In the figure above, you can see how the system reacts when someone breathes multiple times into it. The tail end of each spike is a period of decalibration where chemicals aren’t actually detected, but the sensors, being saturated, still send detection signals until they level off. Think of this transition as what happens to a temperature sensor going from hot to cold. There is a period of “in-between-ness” that exists. Although you can visually see the signals leveling off in the image above, it’s quite hard to program a computer (except for using machine learning) to know when there is nothing to predict (i.e., when the subject of your measurement – the coffee – isn’t present under the sensors anymore). Equally important is knowing the baseline measurements for a specific sensor, so we can teach the algorithm to distinguish between noise and signal. For all of the above reasons, we collected data on the calibration category, a state which may happen: Between 10 seconds after the readout of a substance and up to 1 minute after that (the desaturation) After 3 minutes have passed since the last measurement (the idle state) In hindsight, it may have been better to actually split the two in their own categories, but I guess we’ll leave this to a future iteration.

Dataset

As a reminder, we had four categories:

● Tea

● Ice cream

● Coffee

● Calibration

And for each one we collected 100 samples, for a total of 400 data points.

Exploratory data analysis

After loading the data into pandas and completing a few data cleansing steps, we graphed the outputs of all the sensors from all the samples using boxplots, as seen below:

For anyone able to interpret a boxplot, it is easy to see that there are sensors with distinct shapes, specific to only one category. The only question that we need to solve now with machine learning is finding out what pattern of sensor readings is associated with each category.

Sensor deduplication

Another problem with our setup was that the eNose had multiple redundant sensors. Of course, we could have just read the specification on the device and kept only a single instance of each, but: This device was a prototype (assembled by hand with some sensors possibly malfunctioning). Different placements of sensors make them more or less capable of detecting VOCs

So, we went with the data scientist way of deduplicating them. The main goal was to only keep the readings of the sensors that showed to be most promising in terms of information gain. 

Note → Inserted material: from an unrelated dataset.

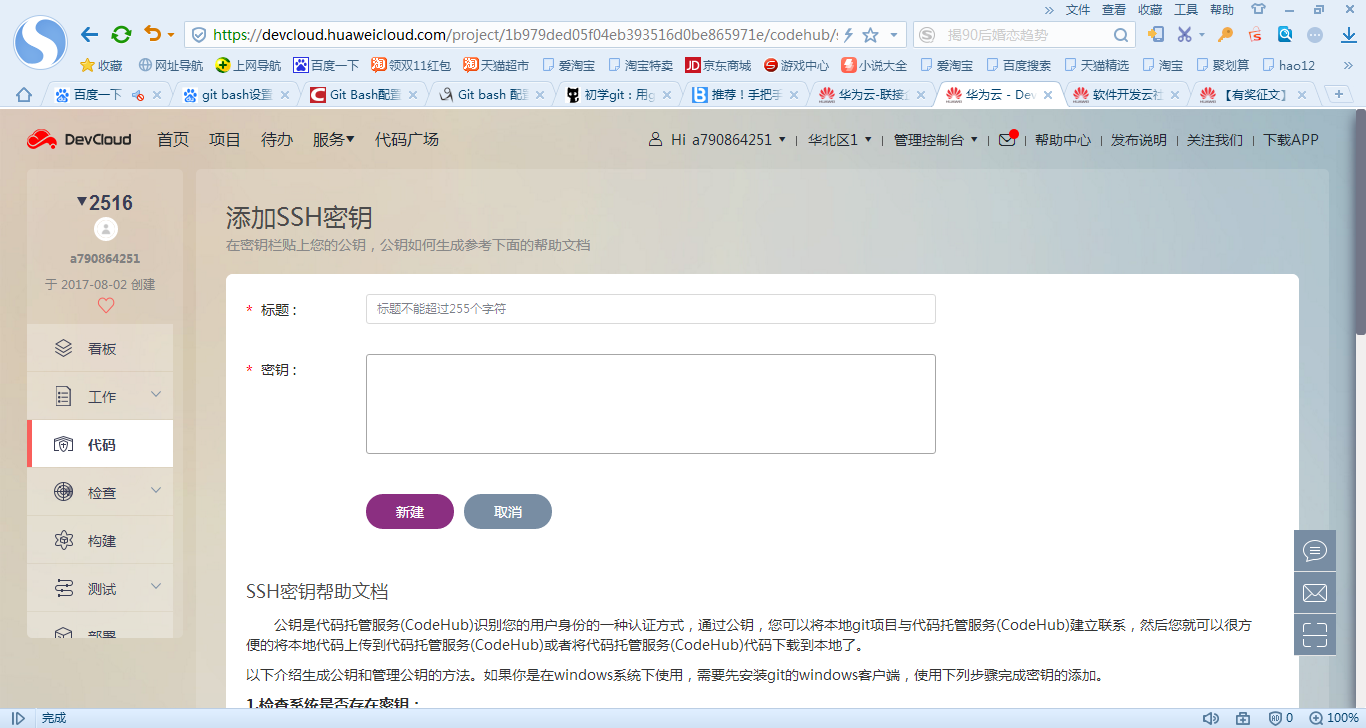Toggle the heart favorite below the user avatar
Viewport: 1366px width, 728px height.
pos(105,305)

On this end, we computed the Pearson correlation coefficient and put everything into a dendrogram plot that you can see below.

 

We also trained a simple logistical regression model for inspecting the learned weight magnitudes (the results of which you can see below). The basic idea is that large weights (either positive or negative) are a proxy for important features that we want to keep.

Since this wasn’t enough, we also computed a more scientifically valid feature importance by training a Random Forest.

All in all, through a semi-manual process that took all the above results into consideration, we selected only the reading of the sensors below:

Model tuning

After figuring out that the problem may be solvable and what data we should use, the next step was to put everything to the test and train a machine learning algorithm to assess the system performance. We didn’t use anything too fancy, just a plain Random Forest that we later hyper-tuned using grid search where the best configuration found was:

{

‘criterion’: ‘gini’,
‘max_depth’: 10,
‘max_features’: ‘log2’,
‘min_samples_leaf’: 1,
‘n_estimators’: 1000,
}

Results

The final accuracy we got was around 87%. You can see a full classification report below:

Deployment

The final thing we did was to deploy this into “production”:

● Serialize the notebook trained model into a pickle format

● Encapsulate the model into an Azure function

● Write a quick web app that would do the measurements and use the deployed model to predict the outcome

What Can You Do with Artificial Intelligence: Conclusions

Even though we were just having fun, we knew this was a bit of a hack and that we could improve a lot regarding the methodology, data modeling, and analysis. Should we iterate this? Still, we were able to build an end-to-end system for detecting coffee, ice cream, and tea with around 87% accuracy. Not bad for a little office diversion!